> Problem 1
Using the personal essay below, answer these questions:
(a) Where was the writer sitting when reading the e-mail reply?
(b) For how long does the writer say the lost person had been lost?
(c) What is the first lesson the writer lists?
> Problem 2
Translate this sentence from the personal essay below into Spanish: "I feel like I walked through an underworld and came out of it into the light, like the Chilean miners."

> Provided passage
* * * *

After I received the e-mail, I sent one back thanking her. I felt so grateful to her for pulling the wool from my eyes. Her response to me was to call me a "moron who thinks she's enlightened or something." When I read that, sitting at a patio table on a warm evening, drinking a glass of wine, I had a visceral feeling of the pain that she was in, and I felt an intense sympathy for her. May she - and all of us - be open to the light that comes from unlikely sources, and widens our understanding a little bit.

I now feel like I've found myself again - the person who was lost for almost 2 years - probably even longer. I feel strong enough to put my life back in line with my integrity and values, to go back to self-care, to remember what's important to me, not just what's important to someone else.  I feel like I walked through an underworld and came out of it into the light, like the Chilean miners.

The lessons I'd like to impart from this experience are:

1) Trust your gut, even - especially - when you don't want to.

* * * *

> Supplied information
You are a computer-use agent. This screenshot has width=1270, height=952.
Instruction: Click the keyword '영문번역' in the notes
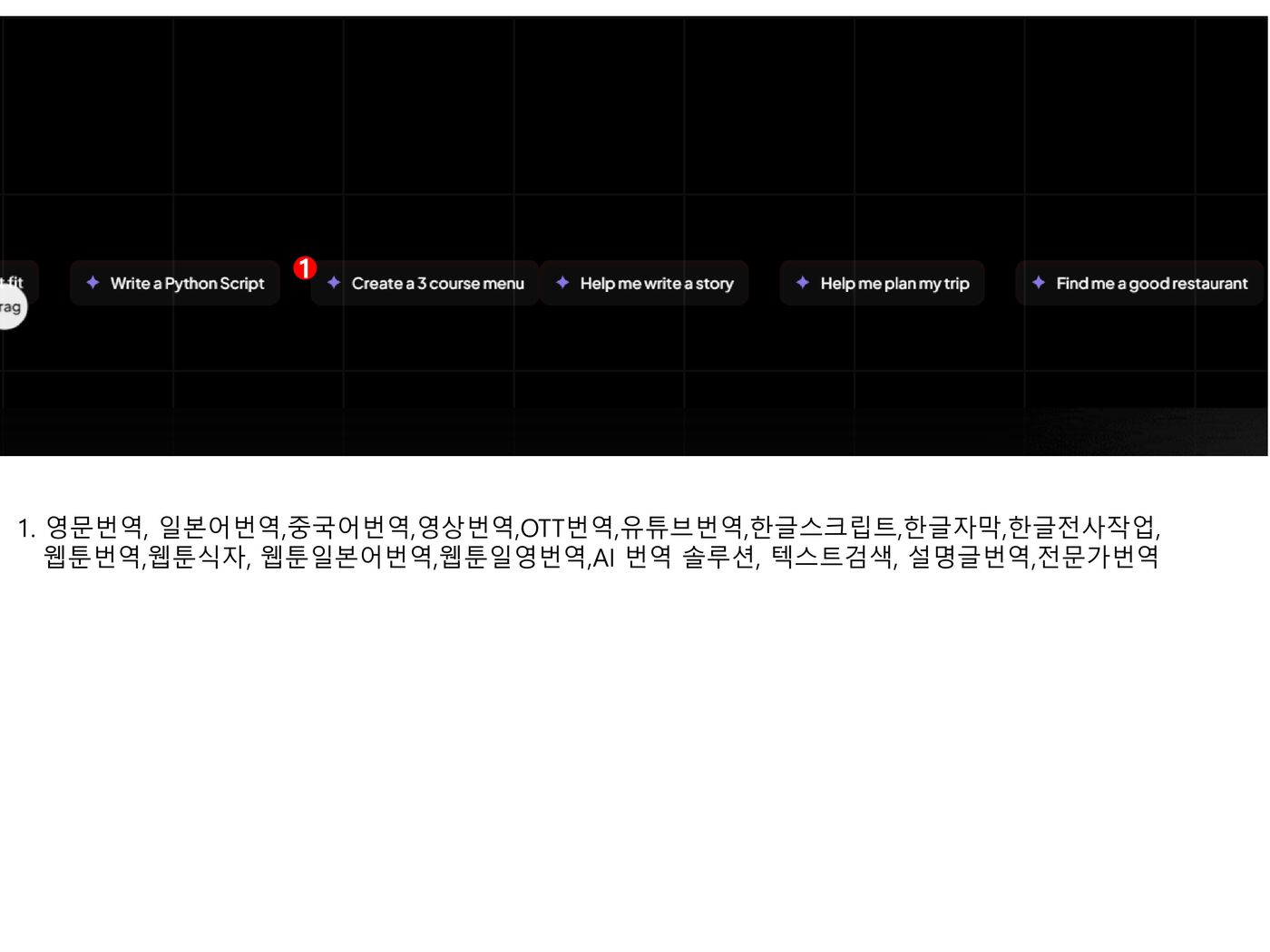[x=93, y=527]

* * * *

> Result 1
(a) At a patio table on a warm evening, drinking a glass of wine.
(b) For almost 2 years, probably even longer.
(c) Trust your gut, even (especially) when you don't want to.

> Result 2
Siento que atravesé un inframundo y salí de él hacia la luz, como los mineros chilenos.